[Items from a data source]
◆ ◆ ◆ ◆ ◆

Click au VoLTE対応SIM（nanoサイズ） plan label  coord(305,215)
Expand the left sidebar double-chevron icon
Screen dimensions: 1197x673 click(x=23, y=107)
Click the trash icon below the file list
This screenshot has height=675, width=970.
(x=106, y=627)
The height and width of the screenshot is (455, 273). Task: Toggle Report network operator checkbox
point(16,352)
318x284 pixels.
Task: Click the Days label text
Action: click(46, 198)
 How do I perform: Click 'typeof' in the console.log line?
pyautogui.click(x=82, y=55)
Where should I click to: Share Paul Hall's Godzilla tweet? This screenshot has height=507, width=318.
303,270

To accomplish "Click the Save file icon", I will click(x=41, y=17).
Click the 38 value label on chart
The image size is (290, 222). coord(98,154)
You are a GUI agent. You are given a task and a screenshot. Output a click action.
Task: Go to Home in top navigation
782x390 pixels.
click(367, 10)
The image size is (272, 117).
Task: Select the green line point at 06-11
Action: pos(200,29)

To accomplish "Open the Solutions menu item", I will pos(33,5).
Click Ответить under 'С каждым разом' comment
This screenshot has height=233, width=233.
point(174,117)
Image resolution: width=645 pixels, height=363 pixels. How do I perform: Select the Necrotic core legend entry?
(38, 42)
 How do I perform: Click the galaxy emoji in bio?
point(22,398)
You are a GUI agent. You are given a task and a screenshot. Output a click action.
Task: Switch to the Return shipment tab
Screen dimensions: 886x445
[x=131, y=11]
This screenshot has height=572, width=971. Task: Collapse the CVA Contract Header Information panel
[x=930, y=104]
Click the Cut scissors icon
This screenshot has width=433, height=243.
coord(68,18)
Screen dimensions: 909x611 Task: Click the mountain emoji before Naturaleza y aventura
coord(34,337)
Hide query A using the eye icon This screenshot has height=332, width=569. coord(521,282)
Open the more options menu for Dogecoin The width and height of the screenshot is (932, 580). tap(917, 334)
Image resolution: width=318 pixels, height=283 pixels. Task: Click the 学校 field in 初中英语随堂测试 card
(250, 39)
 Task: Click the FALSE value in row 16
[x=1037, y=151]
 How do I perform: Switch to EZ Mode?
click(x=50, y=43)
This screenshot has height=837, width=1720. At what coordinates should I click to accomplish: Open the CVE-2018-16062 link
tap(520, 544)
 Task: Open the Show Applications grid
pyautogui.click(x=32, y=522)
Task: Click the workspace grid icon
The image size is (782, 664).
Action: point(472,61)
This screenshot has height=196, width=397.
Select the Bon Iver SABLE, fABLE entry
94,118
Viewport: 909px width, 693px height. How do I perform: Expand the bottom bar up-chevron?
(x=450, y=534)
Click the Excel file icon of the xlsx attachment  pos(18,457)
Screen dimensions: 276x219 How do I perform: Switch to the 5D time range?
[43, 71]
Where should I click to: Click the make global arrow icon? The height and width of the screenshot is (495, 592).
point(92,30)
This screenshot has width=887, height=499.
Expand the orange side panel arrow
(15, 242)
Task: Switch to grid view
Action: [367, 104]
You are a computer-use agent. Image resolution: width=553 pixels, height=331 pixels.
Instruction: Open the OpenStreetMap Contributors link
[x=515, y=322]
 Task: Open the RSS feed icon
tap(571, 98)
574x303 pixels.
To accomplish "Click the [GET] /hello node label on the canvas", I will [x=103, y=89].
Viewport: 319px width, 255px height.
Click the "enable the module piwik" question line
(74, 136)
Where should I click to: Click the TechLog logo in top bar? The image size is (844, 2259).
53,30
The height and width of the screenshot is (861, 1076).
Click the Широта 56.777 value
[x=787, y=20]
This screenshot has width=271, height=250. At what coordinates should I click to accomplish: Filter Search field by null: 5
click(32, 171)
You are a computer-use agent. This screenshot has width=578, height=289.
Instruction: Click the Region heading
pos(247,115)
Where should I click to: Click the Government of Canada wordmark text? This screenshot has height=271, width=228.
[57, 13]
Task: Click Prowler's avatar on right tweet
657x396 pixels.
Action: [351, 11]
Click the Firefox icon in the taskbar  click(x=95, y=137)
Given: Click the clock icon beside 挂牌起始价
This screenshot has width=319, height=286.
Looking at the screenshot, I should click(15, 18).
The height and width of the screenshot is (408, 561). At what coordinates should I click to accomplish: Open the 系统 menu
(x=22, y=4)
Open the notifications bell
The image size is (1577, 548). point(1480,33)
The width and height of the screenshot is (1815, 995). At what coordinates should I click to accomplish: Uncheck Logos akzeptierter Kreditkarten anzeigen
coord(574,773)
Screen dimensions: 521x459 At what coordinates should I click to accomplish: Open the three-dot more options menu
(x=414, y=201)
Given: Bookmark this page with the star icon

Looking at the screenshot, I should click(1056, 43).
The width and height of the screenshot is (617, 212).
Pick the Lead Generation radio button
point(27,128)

◆ ◆ ◆ ◆ ◆

§ **Task item**
Going through the records, say how many lines hold the string "agent". Only the number should be given.

§ **Task result**
4